• **WORK ITEM**
Line by line, retype the data exactly as it is given.

• **DATA TO EXAMINE**
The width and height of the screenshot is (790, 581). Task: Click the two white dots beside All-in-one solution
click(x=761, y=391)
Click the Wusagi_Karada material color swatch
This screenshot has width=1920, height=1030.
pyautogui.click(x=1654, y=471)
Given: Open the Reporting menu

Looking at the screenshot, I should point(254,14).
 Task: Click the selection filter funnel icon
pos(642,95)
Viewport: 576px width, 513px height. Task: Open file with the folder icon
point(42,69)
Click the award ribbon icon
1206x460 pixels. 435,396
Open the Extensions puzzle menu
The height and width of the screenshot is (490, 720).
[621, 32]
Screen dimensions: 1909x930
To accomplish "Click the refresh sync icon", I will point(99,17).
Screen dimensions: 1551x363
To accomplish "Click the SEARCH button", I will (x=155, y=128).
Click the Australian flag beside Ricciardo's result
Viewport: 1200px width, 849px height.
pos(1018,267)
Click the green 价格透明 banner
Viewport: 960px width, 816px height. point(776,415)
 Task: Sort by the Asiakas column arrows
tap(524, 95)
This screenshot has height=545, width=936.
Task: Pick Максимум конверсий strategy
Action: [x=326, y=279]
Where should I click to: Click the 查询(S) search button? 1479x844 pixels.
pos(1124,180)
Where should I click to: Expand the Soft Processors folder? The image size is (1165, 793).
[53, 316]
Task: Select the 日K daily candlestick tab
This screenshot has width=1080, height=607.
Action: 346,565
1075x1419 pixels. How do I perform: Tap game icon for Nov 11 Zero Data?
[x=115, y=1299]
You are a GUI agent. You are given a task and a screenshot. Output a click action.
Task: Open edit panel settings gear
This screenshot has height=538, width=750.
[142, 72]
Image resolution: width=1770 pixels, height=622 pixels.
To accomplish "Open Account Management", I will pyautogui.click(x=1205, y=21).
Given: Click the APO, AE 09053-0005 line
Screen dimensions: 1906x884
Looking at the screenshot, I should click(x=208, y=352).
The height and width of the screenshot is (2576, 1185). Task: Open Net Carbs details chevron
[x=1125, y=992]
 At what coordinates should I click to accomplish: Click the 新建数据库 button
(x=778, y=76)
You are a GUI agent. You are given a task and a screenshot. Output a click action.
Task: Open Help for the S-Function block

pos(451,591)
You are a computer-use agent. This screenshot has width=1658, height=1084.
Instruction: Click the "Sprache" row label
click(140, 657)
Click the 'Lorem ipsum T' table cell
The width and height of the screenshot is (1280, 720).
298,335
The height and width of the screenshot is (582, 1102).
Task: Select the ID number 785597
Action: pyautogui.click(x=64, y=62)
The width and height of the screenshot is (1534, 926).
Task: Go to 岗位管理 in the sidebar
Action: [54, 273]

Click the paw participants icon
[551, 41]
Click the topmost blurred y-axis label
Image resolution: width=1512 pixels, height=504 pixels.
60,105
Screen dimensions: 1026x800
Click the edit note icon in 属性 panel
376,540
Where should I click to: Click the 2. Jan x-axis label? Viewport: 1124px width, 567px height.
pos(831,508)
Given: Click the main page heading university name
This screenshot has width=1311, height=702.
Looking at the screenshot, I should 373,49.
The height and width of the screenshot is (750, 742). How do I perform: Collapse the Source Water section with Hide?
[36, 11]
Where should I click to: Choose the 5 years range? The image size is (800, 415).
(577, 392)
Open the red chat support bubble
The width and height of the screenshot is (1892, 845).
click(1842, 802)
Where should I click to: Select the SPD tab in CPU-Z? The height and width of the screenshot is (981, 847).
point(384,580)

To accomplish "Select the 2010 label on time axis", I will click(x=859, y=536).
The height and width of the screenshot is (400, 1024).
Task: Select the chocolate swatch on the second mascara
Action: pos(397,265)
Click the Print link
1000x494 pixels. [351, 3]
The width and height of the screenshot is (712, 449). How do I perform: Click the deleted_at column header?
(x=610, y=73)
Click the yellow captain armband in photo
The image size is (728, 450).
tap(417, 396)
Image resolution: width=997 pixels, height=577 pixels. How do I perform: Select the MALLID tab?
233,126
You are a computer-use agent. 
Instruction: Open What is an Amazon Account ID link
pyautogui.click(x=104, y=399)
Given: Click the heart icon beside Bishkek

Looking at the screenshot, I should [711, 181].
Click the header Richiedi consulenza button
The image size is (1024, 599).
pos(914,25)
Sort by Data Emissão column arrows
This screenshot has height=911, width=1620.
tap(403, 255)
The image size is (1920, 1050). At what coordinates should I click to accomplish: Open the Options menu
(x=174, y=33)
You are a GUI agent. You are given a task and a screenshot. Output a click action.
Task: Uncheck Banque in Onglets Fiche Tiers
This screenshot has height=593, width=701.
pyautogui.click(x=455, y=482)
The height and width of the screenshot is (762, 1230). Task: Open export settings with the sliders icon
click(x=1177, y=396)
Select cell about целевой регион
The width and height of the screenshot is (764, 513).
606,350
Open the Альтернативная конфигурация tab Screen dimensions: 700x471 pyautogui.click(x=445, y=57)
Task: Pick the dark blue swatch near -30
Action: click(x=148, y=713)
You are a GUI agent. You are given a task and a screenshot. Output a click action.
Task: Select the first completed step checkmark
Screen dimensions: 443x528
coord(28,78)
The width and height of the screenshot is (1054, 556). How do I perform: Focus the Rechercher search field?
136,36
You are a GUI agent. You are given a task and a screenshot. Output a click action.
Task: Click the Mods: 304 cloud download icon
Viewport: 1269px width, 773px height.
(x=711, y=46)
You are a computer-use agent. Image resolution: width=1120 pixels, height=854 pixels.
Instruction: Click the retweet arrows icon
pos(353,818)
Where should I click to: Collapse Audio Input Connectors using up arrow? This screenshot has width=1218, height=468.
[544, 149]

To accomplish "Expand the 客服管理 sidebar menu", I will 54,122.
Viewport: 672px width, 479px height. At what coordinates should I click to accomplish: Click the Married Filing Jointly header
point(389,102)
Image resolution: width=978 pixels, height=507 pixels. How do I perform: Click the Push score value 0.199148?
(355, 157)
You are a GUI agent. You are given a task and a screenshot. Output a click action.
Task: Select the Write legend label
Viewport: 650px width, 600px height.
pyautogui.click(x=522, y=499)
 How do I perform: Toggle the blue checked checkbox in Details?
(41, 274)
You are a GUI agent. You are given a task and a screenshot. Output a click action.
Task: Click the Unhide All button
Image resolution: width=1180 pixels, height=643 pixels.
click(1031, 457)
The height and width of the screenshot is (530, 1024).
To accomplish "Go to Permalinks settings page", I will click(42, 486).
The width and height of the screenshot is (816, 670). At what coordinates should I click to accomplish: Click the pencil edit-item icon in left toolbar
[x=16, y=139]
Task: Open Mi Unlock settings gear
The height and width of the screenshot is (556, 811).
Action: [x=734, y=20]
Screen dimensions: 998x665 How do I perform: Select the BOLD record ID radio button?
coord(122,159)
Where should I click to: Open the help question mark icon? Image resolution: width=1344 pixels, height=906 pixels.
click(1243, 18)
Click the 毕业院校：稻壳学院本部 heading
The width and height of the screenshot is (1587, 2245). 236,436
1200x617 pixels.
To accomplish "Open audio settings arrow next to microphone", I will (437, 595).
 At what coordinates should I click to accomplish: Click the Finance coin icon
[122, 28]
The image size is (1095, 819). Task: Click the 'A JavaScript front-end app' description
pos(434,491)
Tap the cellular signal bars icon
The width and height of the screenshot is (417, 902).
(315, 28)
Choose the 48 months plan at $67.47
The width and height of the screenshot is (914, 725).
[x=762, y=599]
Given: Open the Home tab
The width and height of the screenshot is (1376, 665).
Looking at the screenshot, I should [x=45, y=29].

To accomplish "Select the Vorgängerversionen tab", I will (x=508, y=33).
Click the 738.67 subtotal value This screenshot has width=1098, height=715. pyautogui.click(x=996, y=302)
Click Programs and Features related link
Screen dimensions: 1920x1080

• **REPLY TO THE EXERCISE**
The width and height of the screenshot is (790, 581). Task: Click the two white dots beside All-in-one solution
click(x=761, y=391)
Click the Wusagi_Karada material color swatch
This screenshot has width=1920, height=1030.
pyautogui.click(x=1654, y=471)
Given: Open the Reporting menu

Looking at the screenshot, I should point(254,14).
 Task: Click the selection filter funnel icon
pos(642,95)
Viewport: 576px width, 513px height. Task: Open file with the folder icon
point(42,69)
Click the award ribbon icon
1206x460 pixels. 435,396
Open the Extensions puzzle menu
The height and width of the screenshot is (490, 720).
[621, 32]
Screen dimensions: 1909x930
To accomplish "Click the refresh sync icon", I will point(99,17).
Screen dimensions: 1551x363
To accomplish "Click the SEARCH button", I will (x=155, y=128).
Click the Australian flag beside Ricciardo's result
Viewport: 1200px width, 849px height.
pos(1018,267)
Click the green 价格透明 banner
Viewport: 960px width, 816px height. point(776,415)
 Task: Sort by the Asiakas column arrows
tap(524, 95)
This screenshot has height=545, width=936.
Task: Pick Максимум конверсий strategy
Action: [x=326, y=279]
Where should I click to: Click the 查询(S) search button? 1479x844 pixels.
pos(1124,180)
Where should I click to: Expand the Soft Processors folder? The image size is (1165, 793).
[53, 316]
Task: Select the 日K daily candlestick tab
This screenshot has width=1080, height=607.
Action: 346,565
1075x1419 pixels. How do I perform: Tap game icon for Nov 11 Zero Data?
[x=115, y=1299]
You are a GUI agent. You are given a task and a screenshot. Output a click action.
Task: Open edit panel settings gear
This screenshot has height=538, width=750.
[142, 72]
Image resolution: width=1770 pixels, height=622 pixels.
To accomplish "Open Account Management", I will pyautogui.click(x=1205, y=21).
Given: Click the APO, AE 09053-0005 line
Screen dimensions: 1906x884
Looking at the screenshot, I should click(x=208, y=352).
The height and width of the screenshot is (2576, 1185). Task: Open Net Carbs details chevron
[x=1125, y=992]
 At what coordinates should I click to accomplish: Click the 新建数据库 button
(x=778, y=76)
You are a GUI agent. You are given a task and a screenshot. Output a click action.
Task: Open Help for the S-Function block

pos(451,591)
You are a computer-use agent. This screenshot has width=1658, height=1084.
Instruction: Click the "Sprache" row label
click(140, 657)
Click the 'Lorem ipsum T' table cell
The width and height of the screenshot is (1280, 720).
298,335
The height and width of the screenshot is (582, 1102).
Task: Select the ID number 785597
Action: pyautogui.click(x=64, y=62)
The width and height of the screenshot is (1534, 926).
Task: Go to 岗位管理 in the sidebar
Action: [54, 273]

Click the paw participants icon
[551, 41]
Click the topmost blurred y-axis label
Image resolution: width=1512 pixels, height=504 pixels.
60,105
Screen dimensions: 1026x800
Click the edit note icon in 属性 panel
376,540
Where should I click to: Click the 2. Jan x-axis label? Viewport: 1124px width, 567px height.
pos(831,508)
Given: Click the main page heading university name
This screenshot has width=1311, height=702.
Looking at the screenshot, I should 373,49.
The height and width of the screenshot is (750, 742). How do I perform: Collapse the Source Water section with Hide?
[36, 11]
Where should I click to: Choose the 5 years range? The image size is (800, 415).
(577, 392)
Open the red chat support bubble
The width and height of the screenshot is (1892, 845).
click(1842, 802)
Where should I click to: Select the SPD tab in CPU-Z? The height and width of the screenshot is (981, 847).
point(384,580)

To accomplish "Select the 2010 label on time axis", I will click(x=859, y=536).
The height and width of the screenshot is (400, 1024).
Task: Select the chocolate swatch on the second mascara
Action: pos(397,265)
Click the Print link
1000x494 pixels. [351, 3]
The width and height of the screenshot is (712, 449). How do I perform: Click the deleted_at column header?
(x=610, y=73)
Click the yellow captain armband in photo
The image size is (728, 450).
tap(417, 396)
Image resolution: width=997 pixels, height=577 pixels. How do I perform: Select the MALLID tab?
233,126
You are a computer-use agent. 
Instruction: Open What is an Amazon Account ID link
pyautogui.click(x=104, y=399)
Given: Click the heart icon beside Bishkek

Looking at the screenshot, I should [711, 181].
Click the header Richiedi consulenza button
The image size is (1024, 599).
pos(914,25)
Sort by Data Emissão column arrows
This screenshot has height=911, width=1620.
tap(403, 255)
The image size is (1920, 1050). At what coordinates should I click to accomplish: Open the Options menu
(x=174, y=33)
You are a GUI agent. You are given a task and a screenshot. Output a click action.
Task: Uncheck Banque in Onglets Fiche Tiers
This screenshot has height=593, width=701.
pyautogui.click(x=455, y=482)
The height and width of the screenshot is (762, 1230). Task: Open export settings with the sliders icon
click(x=1177, y=396)
Select cell about целевой регион
The width and height of the screenshot is (764, 513).
606,350
Open the Альтернативная конфигурация tab Screen dimensions: 700x471 pyautogui.click(x=445, y=57)
Task: Pick the dark blue swatch near -30
Action: click(x=148, y=713)
You are a GUI agent. You are given a task and a screenshot. Output a click action.
Task: Select the first completed step checkmark
Screen dimensions: 443x528
coord(28,78)
The width and height of the screenshot is (1054, 556). How do I perform: Focus the Rechercher search field?
136,36
You are a GUI agent. You are given a task and a screenshot. Output a click action.
Task: Click the Mods: 304 cloud download icon
Viewport: 1269px width, 773px height.
(x=711, y=46)
You are a computer-use agent. Image resolution: width=1120 pixels, height=854 pixels.
Instruction: Click the retweet arrows icon
pos(353,818)
Where should I click to: Collapse Audio Input Connectors using up arrow? This screenshot has width=1218, height=468.
[544, 149]

To accomplish "Expand the 客服管理 sidebar menu", I will 54,122.
Viewport: 672px width, 479px height. At what coordinates should I click to accomplish: Click the Married Filing Jointly header
point(389,102)
Image resolution: width=978 pixels, height=507 pixels. How do I perform: Click the Push score value 0.199148?
(355, 157)
You are a GUI agent. You are given a task and a screenshot. Output a click action.
Task: Select the Write legend label
Viewport: 650px width, 600px height.
pyautogui.click(x=522, y=499)
 How do I perform: Toggle the blue checked checkbox in Details?
(41, 274)
You are a GUI agent. You are given a task and a screenshot. Output a click action.
Task: Click the Unhide All button
Image resolution: width=1180 pixels, height=643 pixels.
click(1031, 457)
The height and width of the screenshot is (530, 1024).
To accomplish "Go to Permalinks settings page", I will click(42, 486).
The width and height of the screenshot is (816, 670). At what coordinates should I click to accomplish: Click the pencil edit-item icon in left toolbar
[x=16, y=139]
Task: Open Mi Unlock settings gear
The height and width of the screenshot is (556, 811).
Action: [x=734, y=20]
Screen dimensions: 998x665 How do I perform: Select the BOLD record ID radio button?
coord(122,159)
Where should I click to: Open the help question mark icon? Image resolution: width=1344 pixels, height=906 pixels.
click(1243, 18)
Click the 毕业院校：稻壳学院本部 heading
The width and height of the screenshot is (1587, 2245). 236,436
1200x617 pixels.
To accomplish "Open audio settings arrow next to microphone", I will (437, 595).
 At what coordinates should I click to accomplish: Click the Finance coin icon
[122, 28]
The image size is (1095, 819). Task: Click the 'A JavaScript front-end app' description
pos(434,491)
Tap the cellular signal bars icon
The width and height of the screenshot is (417, 902).
(315, 28)
Choose the 48 months plan at $67.47
The width and height of the screenshot is (914, 725).
[x=762, y=599]
Given: Open the Home tab
The width and height of the screenshot is (1376, 665).
Looking at the screenshot, I should [x=45, y=29].

To accomplish "Select the Vorgängerversionen tab", I will (x=508, y=33).
Click the 738.67 subtotal value This screenshot has width=1098, height=715. pyautogui.click(x=996, y=302)
Click Programs and Features related link
Screen dimensions: 1920x1080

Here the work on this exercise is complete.